**RECORDS FOR THE TASK**
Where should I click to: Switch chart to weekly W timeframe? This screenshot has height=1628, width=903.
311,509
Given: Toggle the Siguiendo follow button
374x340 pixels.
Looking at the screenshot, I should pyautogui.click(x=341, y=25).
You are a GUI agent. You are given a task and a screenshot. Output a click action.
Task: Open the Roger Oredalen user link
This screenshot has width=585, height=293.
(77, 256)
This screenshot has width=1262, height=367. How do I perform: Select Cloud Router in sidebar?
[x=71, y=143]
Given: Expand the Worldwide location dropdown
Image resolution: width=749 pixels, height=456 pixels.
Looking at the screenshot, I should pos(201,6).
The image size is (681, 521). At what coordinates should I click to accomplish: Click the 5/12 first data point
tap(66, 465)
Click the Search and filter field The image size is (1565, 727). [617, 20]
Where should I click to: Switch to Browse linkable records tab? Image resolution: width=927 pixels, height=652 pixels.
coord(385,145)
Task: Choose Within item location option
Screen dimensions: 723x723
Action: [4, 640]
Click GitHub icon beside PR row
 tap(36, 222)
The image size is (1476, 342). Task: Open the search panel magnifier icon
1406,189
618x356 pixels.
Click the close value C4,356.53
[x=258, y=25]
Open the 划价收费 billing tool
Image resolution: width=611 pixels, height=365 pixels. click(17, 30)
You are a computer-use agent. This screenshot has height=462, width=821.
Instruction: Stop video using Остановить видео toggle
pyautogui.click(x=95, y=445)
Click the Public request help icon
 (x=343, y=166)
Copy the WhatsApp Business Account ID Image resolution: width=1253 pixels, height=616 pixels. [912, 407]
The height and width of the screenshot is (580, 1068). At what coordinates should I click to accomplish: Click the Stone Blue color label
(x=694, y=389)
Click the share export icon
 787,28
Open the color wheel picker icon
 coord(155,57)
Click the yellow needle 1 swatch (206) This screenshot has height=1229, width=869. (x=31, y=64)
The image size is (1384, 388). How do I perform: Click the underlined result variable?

**WHAT TO WORK ON**
Pick out the lines above containing the word "agent", then copy them.

**YOUR SOLUTION**
You are a GUI agent. You are given a task and a screenshot. Output a click action.
You are a computer-use agent. This screenshot has height=462, width=821.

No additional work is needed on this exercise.